Stored items:
= Beginning of Section =

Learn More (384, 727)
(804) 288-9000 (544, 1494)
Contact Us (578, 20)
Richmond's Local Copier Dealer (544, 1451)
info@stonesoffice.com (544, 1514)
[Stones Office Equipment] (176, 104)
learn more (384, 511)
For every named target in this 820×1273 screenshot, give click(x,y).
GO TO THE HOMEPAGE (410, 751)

= End of Section =
= Beginning of Section =

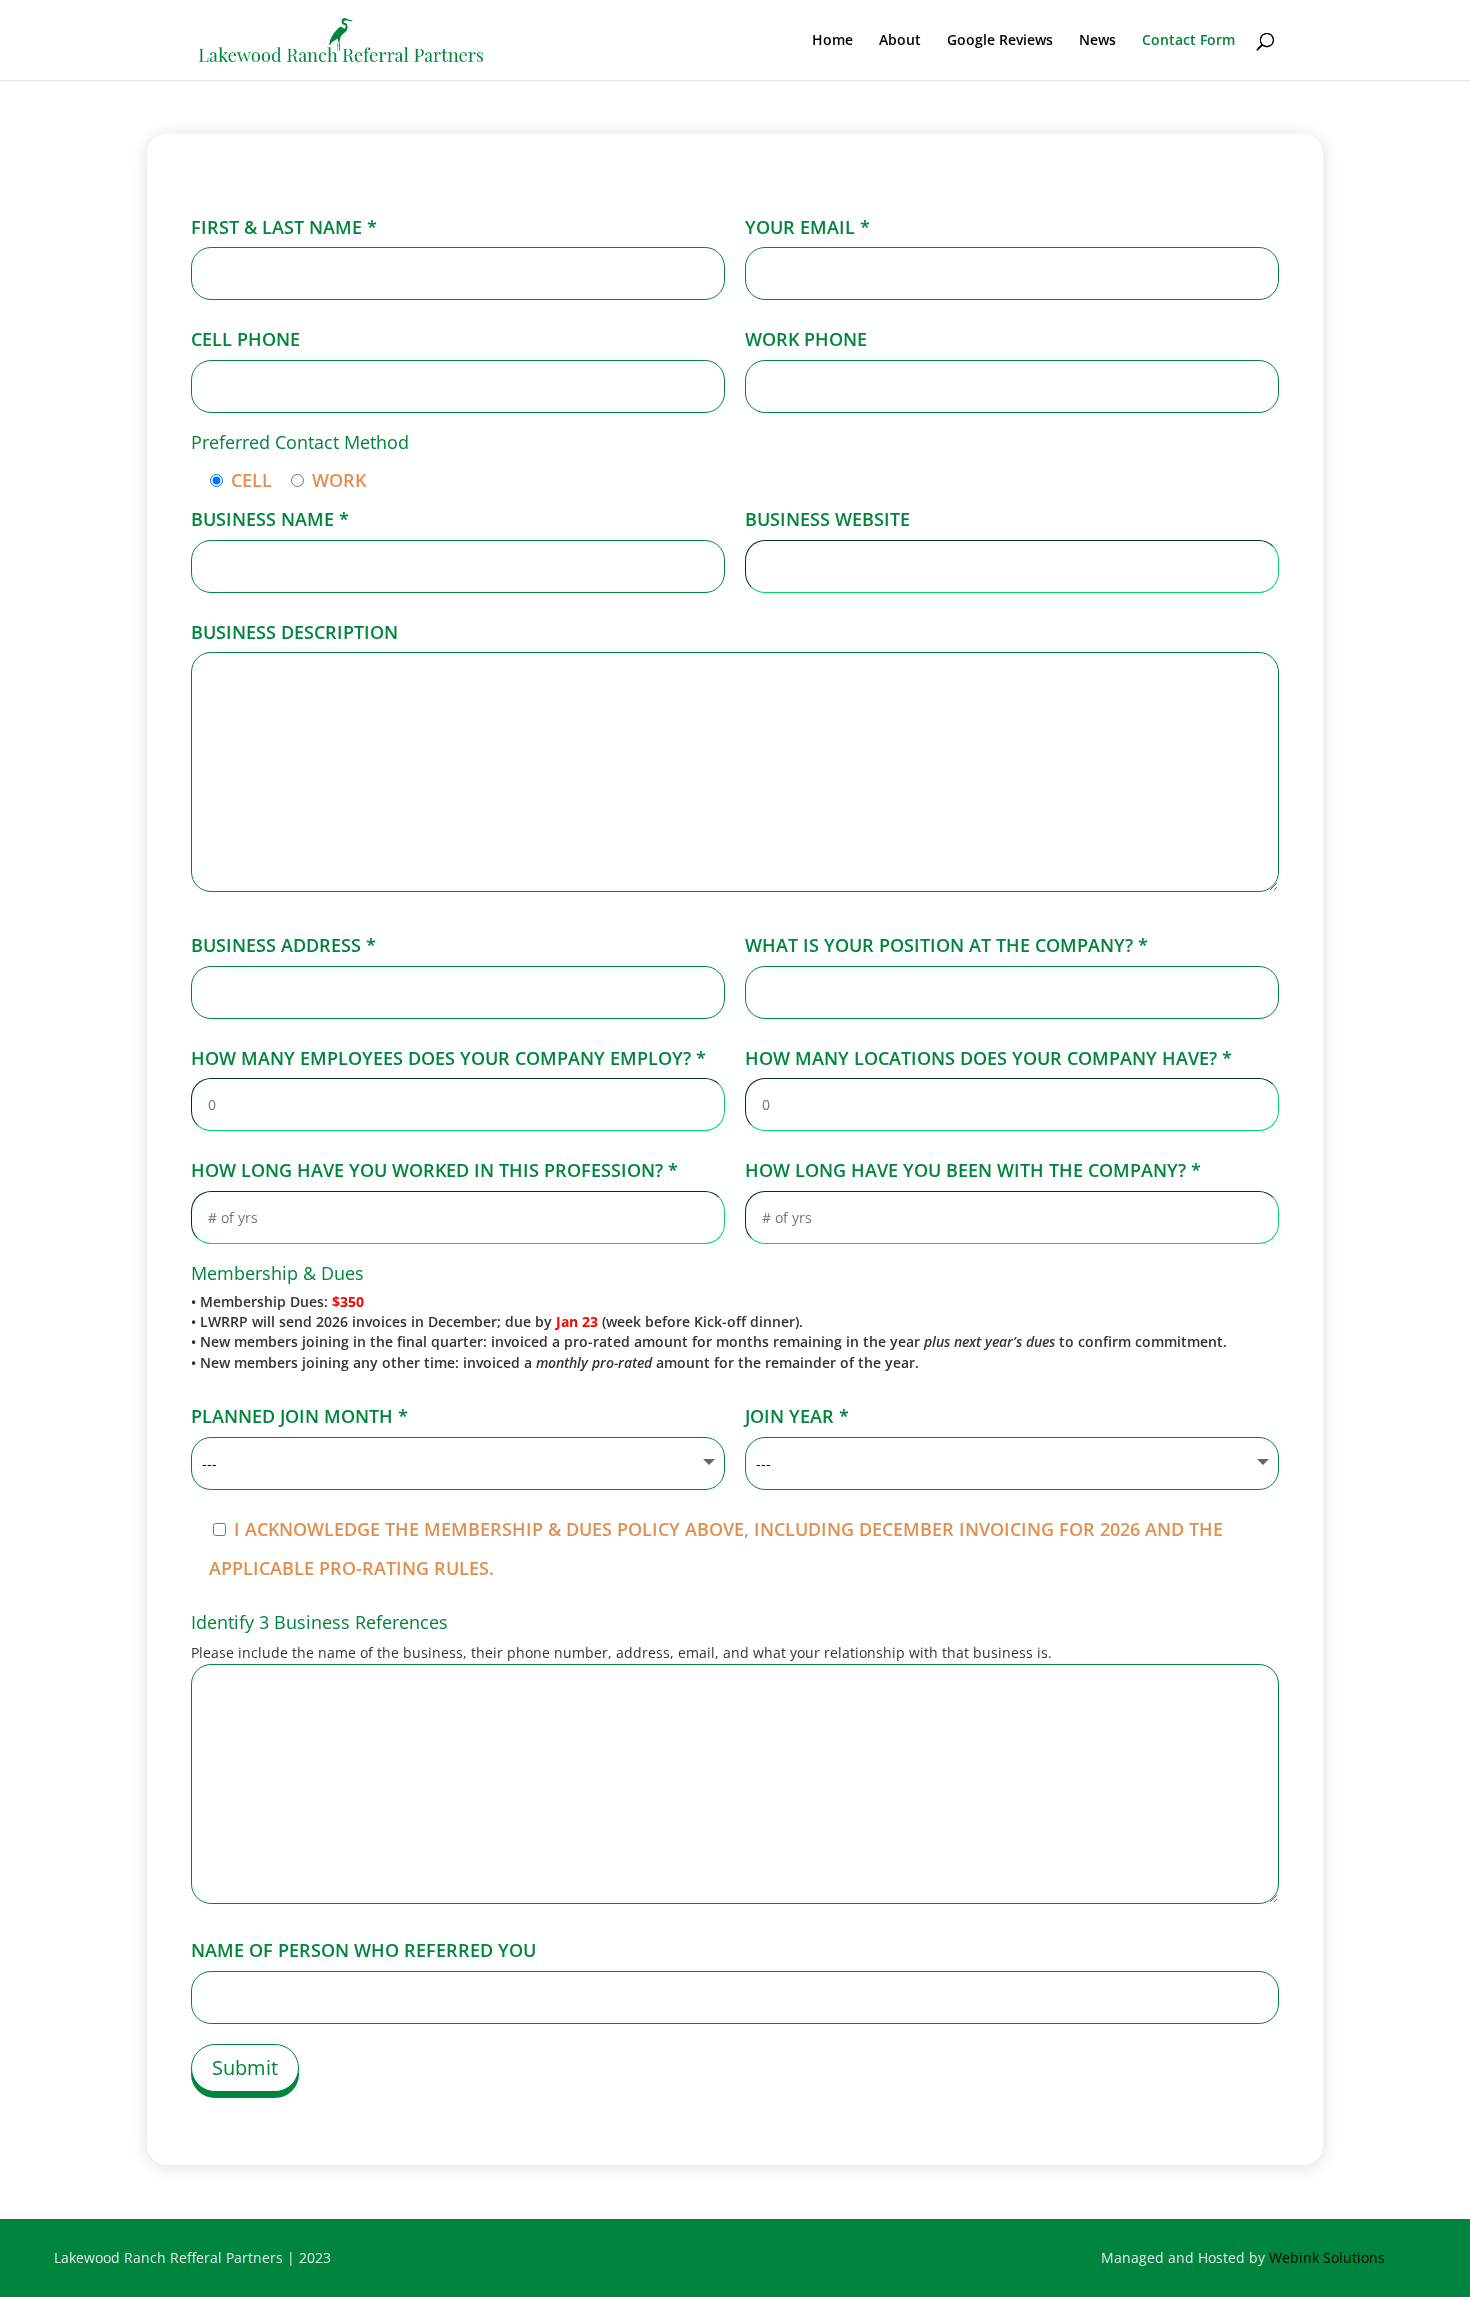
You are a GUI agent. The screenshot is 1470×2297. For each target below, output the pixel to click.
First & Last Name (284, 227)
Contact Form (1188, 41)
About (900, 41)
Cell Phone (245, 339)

= End of Section =

DIRECTIONS: How many of the lines above include the word "click"? Give that number without comment.

OUTPUT OF THE TASK: 2